▶ TASK BRIEF:
Write the listing below out again in full, dropping its pictures.

▶ SUPPLIED MATERIAL:

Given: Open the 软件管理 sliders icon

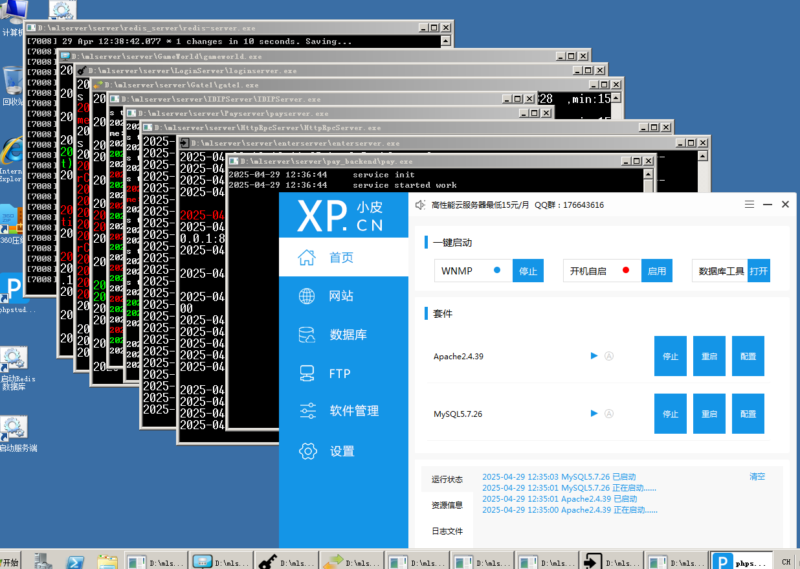Looking at the screenshot, I should [x=308, y=411].
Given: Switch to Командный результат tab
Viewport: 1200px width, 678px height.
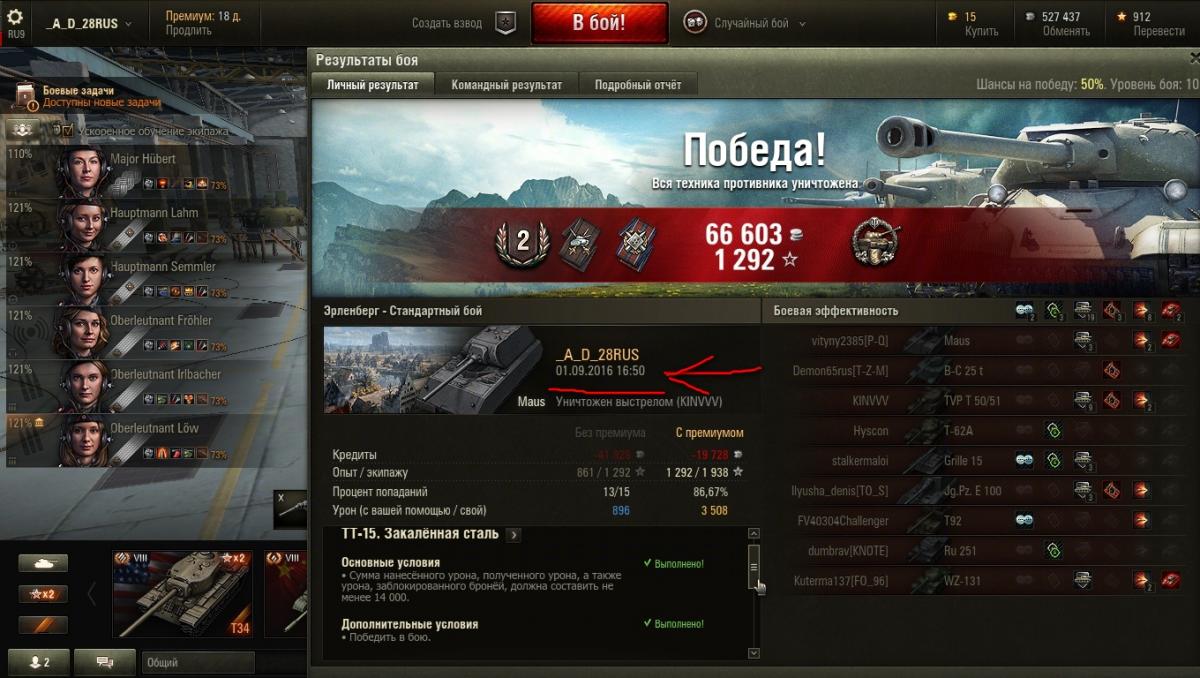Looking at the screenshot, I should (x=507, y=85).
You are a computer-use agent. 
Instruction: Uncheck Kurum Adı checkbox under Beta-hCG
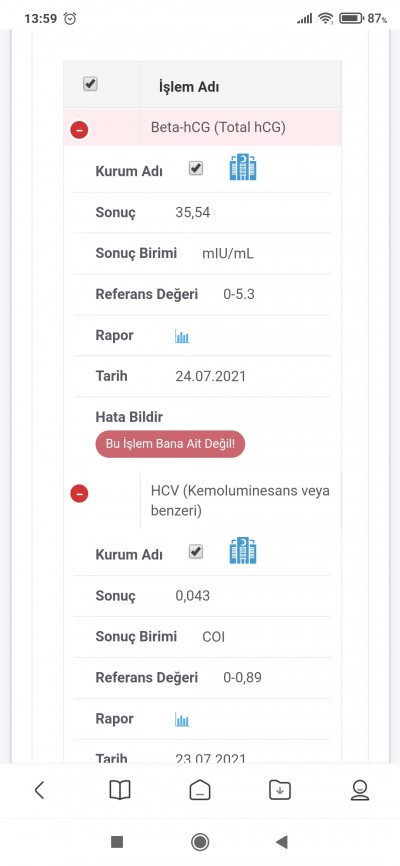[x=196, y=168]
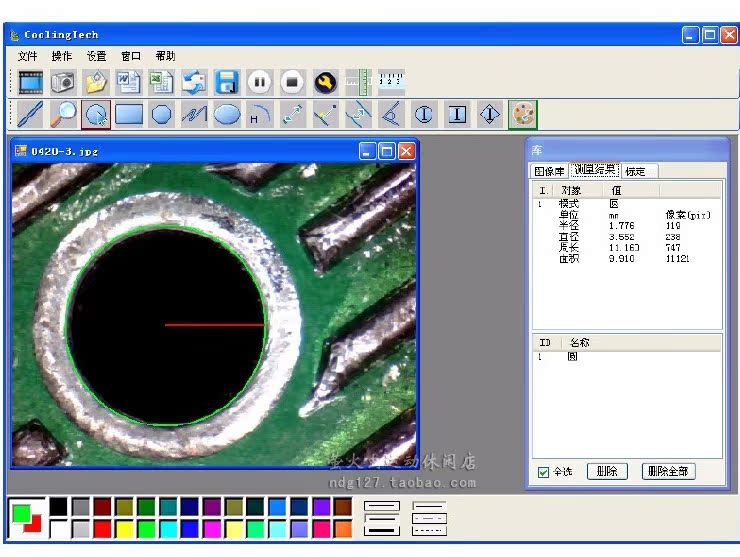Click the 删除全部 button
Screen dimensions: 740x557
668,472
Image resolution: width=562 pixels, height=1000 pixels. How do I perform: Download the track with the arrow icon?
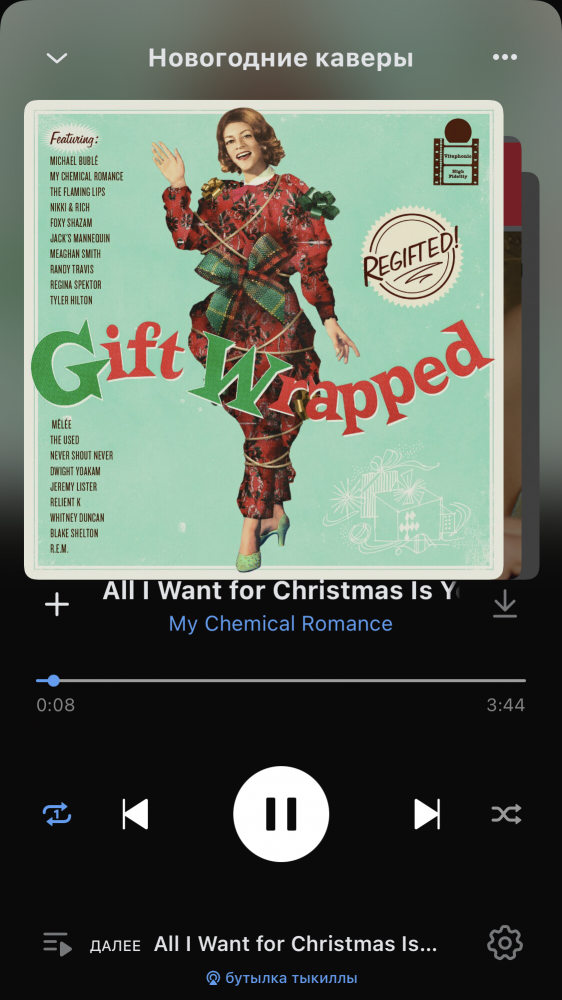[x=505, y=604]
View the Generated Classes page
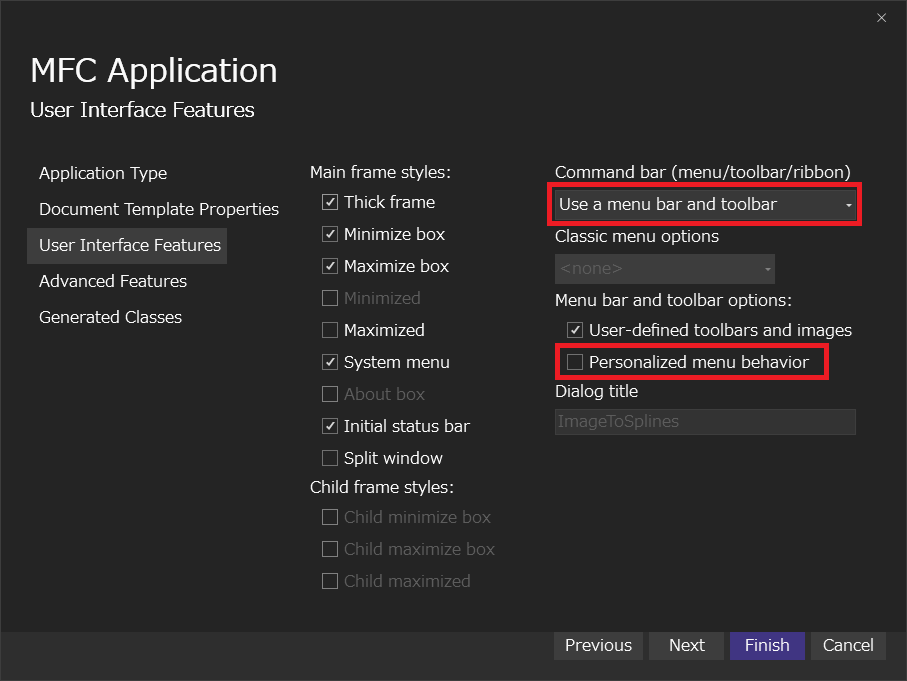The image size is (907, 681). coord(110,317)
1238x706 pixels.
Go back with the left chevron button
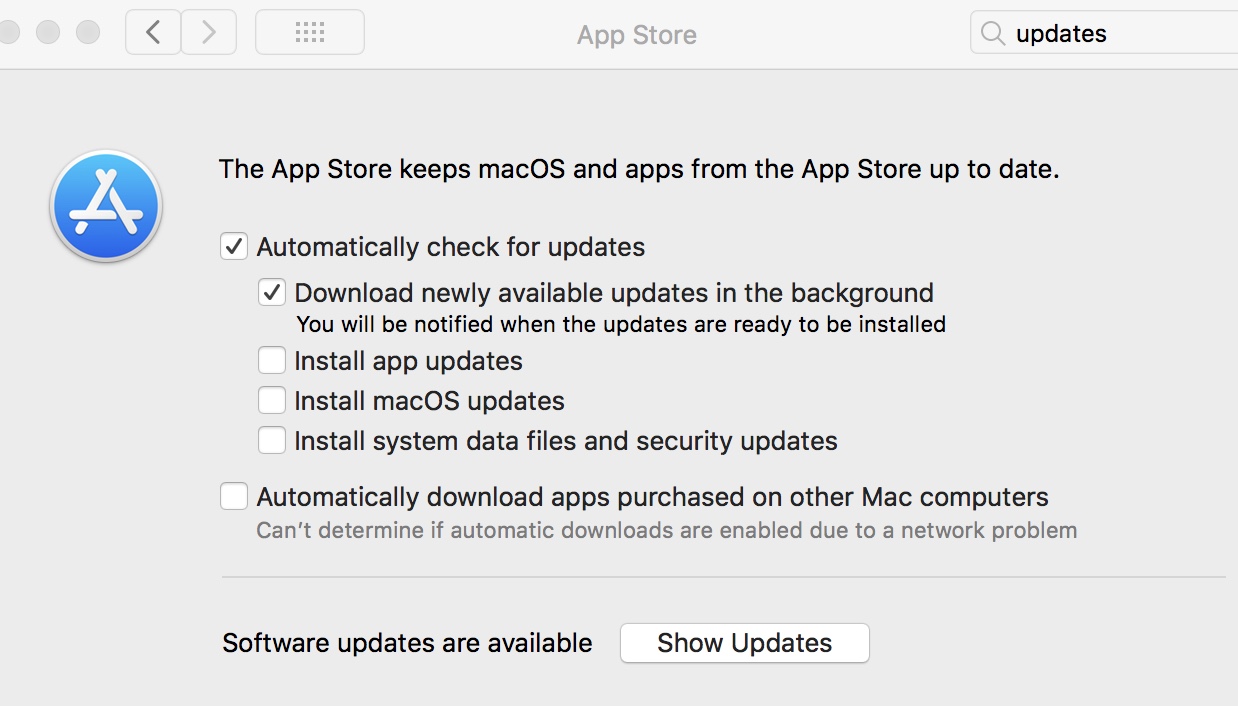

▶ OUTPUT OF THE TASK:
Given: Open the 软件管理 sliders icon

Looking at the screenshot, I should [x=308, y=411].
Given: Switch to Командный результат tab
Viewport: 1200px width, 678px height.
Looking at the screenshot, I should (x=507, y=85).
You are a computer-use agent. 
Instruction: Uncheck Kurum Adı checkbox under Beta-hCG
[x=196, y=168]
Click the 删除全部 button
Screen dimensions: 740x557
668,472
Image resolution: width=562 pixels, height=1000 pixels. How do I perform: Download the track with the arrow icon?
[x=505, y=604]
View the Generated Classes page
The image size is (907, 681). coord(110,317)
1238x706 pixels.
Go back with the left chevron button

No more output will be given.